Case involving CityMall site to drag on for years

The legal dispute involving the site of the proposed second CityMall in Cebu is expected to drag on for years.
While there is no prohibition against the construction of the mall, lawyer Negley Tabucanon-Villanueva said it may be “bad form” for CityMall Commercial Centers, Inc. to build on a property that is the subject of a pending case.
“We don’t expect this (case) to be finished for years and years,” she told Cebu Daily News.
Villanueva represents Kelly Luym, a stockholder of the previously dissolved Ludo and Luym Development Corp. (LudoDev) who is questioning the distribution of the CityMall site and 31 other company properties among John Luym, David Lu and other cousins despite a pending case in court over allegedly misappropriated company shares. LudoDev’s corporate life expired in 2006.
The 1.1-hectare property between the Cebu South Bus Terminal and Elizabeth Mall along N. Bacalso Ave., on which the mall is proposed to rise, has been fenced. But no heavy equipment to indicate construction activities could be seen yesterday.

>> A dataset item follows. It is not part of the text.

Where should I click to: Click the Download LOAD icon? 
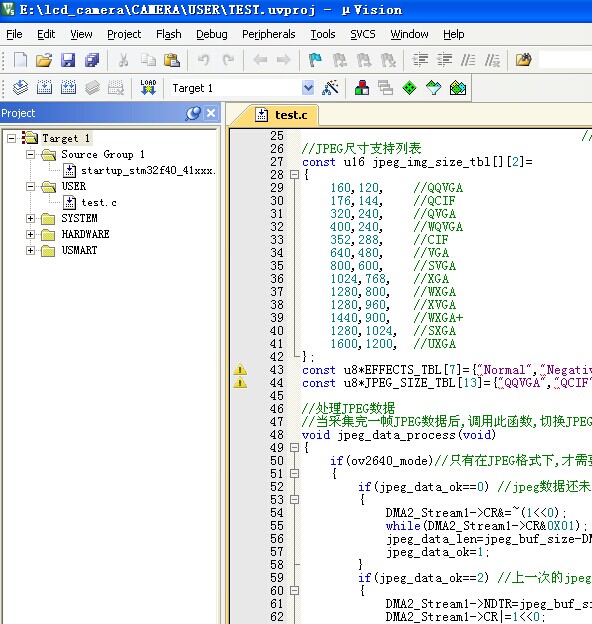(148, 87)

CityMall, which is 66-percent owned by listed DoubleDragon Properties Corp. and 34 percent by SM Investments Corp., has opened its first mall in Cebu in Consolacion town in the north.
DoubleDragon earlier disclosed that it has signed a 30-year contract to lease the property from Dunes and Eagle Land Development Corp., a company represented by a brother-in-law of the Luym brothers.
Villanueva said the Court of Appeals remanded the case early this year to the Regional Trial Court (RDC) Branch 12.
“Both parties were directed by the Court of Appeals to present their evidence at the trial court. The Court of Appeals cannot make a decision without this,” she said.
She said earlier that CityMall was aware of the dispute because the title held by Dunes and Eagle showed an adverse claim to the property.
The family dispute, which has been going on for more than a decade, started with Mr. Lu accusing his uncle Paterno Luym, Sr. and his sons of misappropriating company shares.